# Lost 88 - Upper Blue



## COUNT (Jul 5, 2005)

The Blue is Crankin!

My buddy pulled the cord as we literally floated by the Upper Blue Columbine Landing Take-Out on Saturday morning. I chased the boat about a mile downstream (to where the house with the blue roof is visible on river-right). Here the boat pinned on a large logjam in the middle of the river. By the time I caught and eddy and got back up to it, the boat had disappeared. I suspect it is still pinned on the log, now well below the surface. We didn't have sufficient people or gear to safely get the boat out. Paddled all the way to the reservoir and did not see it.

The boat is a small orange Crazy 88 with a pair of sandals beanered into the back. I don't believe there were floatbags in it. CSM KAYAK is written in large letters on the tail. If it is found, please contact me or someone with the CSM Kayak Club.

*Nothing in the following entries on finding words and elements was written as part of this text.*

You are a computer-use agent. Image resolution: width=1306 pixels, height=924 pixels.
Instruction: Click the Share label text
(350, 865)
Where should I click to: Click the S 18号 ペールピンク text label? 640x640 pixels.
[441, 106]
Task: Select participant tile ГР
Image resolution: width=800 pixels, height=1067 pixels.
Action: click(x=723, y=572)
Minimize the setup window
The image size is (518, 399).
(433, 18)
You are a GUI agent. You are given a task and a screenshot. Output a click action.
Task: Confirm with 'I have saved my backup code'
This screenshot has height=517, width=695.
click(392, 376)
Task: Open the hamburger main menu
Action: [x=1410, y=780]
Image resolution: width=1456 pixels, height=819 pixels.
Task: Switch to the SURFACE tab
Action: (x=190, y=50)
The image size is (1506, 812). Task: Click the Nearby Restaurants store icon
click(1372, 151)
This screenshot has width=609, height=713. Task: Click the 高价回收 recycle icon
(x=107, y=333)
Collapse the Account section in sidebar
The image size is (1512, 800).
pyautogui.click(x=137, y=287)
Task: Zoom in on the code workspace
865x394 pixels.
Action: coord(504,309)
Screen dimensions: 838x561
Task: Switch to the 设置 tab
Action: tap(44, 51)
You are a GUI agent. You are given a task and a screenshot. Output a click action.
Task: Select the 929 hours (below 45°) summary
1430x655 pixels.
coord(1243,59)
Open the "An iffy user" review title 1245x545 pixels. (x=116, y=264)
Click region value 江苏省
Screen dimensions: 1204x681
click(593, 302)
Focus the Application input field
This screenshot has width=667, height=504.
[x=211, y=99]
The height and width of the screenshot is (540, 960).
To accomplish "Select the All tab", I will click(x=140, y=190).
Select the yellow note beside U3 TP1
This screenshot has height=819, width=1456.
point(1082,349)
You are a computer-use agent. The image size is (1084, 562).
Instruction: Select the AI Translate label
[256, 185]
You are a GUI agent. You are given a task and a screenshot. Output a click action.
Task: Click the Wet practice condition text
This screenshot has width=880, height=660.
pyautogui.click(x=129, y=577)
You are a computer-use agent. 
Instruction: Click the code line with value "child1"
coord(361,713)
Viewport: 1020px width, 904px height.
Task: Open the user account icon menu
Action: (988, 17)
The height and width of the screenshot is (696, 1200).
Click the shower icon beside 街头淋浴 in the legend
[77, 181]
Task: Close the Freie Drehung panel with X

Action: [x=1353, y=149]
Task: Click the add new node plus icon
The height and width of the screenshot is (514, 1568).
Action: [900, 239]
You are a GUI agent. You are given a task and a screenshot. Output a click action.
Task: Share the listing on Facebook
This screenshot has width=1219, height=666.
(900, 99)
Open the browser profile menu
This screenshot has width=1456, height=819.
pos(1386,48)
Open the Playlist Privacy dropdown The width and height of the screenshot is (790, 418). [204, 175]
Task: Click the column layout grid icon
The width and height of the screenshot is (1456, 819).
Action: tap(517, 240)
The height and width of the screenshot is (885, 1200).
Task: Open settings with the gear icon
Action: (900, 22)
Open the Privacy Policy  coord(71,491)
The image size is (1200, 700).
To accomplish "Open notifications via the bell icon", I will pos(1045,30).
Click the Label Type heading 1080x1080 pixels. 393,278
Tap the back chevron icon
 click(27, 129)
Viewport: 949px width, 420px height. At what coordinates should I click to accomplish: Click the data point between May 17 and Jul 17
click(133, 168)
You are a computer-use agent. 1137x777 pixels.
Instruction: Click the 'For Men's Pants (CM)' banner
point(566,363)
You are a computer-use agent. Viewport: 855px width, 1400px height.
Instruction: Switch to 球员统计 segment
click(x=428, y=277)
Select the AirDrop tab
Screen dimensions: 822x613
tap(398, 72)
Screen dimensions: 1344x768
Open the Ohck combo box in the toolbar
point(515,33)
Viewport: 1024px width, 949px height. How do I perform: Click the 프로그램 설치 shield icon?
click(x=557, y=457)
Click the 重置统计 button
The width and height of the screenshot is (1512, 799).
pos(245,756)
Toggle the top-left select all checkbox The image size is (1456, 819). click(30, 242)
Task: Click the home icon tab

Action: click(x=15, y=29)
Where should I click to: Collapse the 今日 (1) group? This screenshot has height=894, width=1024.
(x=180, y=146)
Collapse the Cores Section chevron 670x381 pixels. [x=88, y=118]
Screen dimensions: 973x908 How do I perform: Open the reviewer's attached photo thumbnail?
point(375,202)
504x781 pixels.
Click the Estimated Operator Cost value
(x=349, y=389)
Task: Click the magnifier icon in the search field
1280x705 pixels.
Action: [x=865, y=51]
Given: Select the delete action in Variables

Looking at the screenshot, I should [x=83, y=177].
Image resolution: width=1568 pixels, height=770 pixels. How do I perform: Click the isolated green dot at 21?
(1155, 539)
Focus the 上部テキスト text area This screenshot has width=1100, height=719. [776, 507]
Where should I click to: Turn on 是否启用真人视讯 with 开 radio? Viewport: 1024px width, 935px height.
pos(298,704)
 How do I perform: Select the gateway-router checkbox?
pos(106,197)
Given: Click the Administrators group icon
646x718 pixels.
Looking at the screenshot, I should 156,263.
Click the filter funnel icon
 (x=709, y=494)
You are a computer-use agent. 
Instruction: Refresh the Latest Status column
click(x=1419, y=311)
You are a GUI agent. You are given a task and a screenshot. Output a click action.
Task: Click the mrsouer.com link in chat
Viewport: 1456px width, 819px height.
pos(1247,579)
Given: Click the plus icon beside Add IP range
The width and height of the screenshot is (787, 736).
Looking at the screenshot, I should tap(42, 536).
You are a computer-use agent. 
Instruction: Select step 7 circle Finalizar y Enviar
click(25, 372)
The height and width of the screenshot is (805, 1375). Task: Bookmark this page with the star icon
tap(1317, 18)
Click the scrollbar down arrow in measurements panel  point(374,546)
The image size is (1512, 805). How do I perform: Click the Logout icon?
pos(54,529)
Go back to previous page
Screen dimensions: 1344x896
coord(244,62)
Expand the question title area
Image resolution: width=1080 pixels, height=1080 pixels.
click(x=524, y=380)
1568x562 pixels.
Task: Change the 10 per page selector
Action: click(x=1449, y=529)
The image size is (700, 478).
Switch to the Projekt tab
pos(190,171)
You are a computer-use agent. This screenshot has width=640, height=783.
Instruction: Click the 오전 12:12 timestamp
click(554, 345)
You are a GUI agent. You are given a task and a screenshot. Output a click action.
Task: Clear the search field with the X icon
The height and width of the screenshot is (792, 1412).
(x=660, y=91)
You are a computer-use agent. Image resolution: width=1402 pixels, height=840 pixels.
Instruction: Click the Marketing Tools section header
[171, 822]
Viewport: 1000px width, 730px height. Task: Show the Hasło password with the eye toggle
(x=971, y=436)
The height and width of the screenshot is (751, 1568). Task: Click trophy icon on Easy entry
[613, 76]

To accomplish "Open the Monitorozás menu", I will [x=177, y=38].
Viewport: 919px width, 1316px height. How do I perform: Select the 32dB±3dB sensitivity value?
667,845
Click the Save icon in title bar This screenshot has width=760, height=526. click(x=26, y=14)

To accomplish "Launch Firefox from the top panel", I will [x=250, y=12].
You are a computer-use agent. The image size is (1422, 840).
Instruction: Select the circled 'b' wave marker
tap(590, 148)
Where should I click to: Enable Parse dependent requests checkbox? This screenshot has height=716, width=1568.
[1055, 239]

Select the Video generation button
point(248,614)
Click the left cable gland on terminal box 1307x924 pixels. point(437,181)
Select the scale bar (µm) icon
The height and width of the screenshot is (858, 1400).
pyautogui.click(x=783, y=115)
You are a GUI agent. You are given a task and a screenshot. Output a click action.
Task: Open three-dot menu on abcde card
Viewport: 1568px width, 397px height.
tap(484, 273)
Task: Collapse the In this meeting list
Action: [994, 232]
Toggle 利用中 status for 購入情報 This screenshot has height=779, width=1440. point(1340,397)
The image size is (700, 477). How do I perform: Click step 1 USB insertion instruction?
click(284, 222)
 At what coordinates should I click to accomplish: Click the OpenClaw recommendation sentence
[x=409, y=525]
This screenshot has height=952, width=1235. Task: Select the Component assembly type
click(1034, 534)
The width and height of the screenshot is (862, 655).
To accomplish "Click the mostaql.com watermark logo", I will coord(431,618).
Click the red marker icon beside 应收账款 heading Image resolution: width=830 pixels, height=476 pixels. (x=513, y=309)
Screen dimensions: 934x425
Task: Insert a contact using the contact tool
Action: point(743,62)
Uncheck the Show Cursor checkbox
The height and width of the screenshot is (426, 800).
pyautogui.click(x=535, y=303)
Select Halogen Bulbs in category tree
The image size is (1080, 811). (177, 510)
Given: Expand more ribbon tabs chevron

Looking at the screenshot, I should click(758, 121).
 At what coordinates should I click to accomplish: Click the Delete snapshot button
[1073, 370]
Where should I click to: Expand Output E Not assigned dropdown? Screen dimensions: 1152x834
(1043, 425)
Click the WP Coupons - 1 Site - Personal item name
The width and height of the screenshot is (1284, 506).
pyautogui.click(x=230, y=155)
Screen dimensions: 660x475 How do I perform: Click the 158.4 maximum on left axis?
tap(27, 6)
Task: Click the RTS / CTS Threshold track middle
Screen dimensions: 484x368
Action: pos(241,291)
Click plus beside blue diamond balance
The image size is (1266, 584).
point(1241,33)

I plan on going back to the logjam with more people and gear when the water comes down if it doesn't come out.

Thanks,
COUNT


----------



## COUNT (Jul 5, 2005)

*Update*

Went back yesterday at about half the flow and still could not see the boat. Hoping it's still pinned in the logjam. Plan on going back again lower but keep an eye out if you're paddling in the Blue/Green Mountain area


----------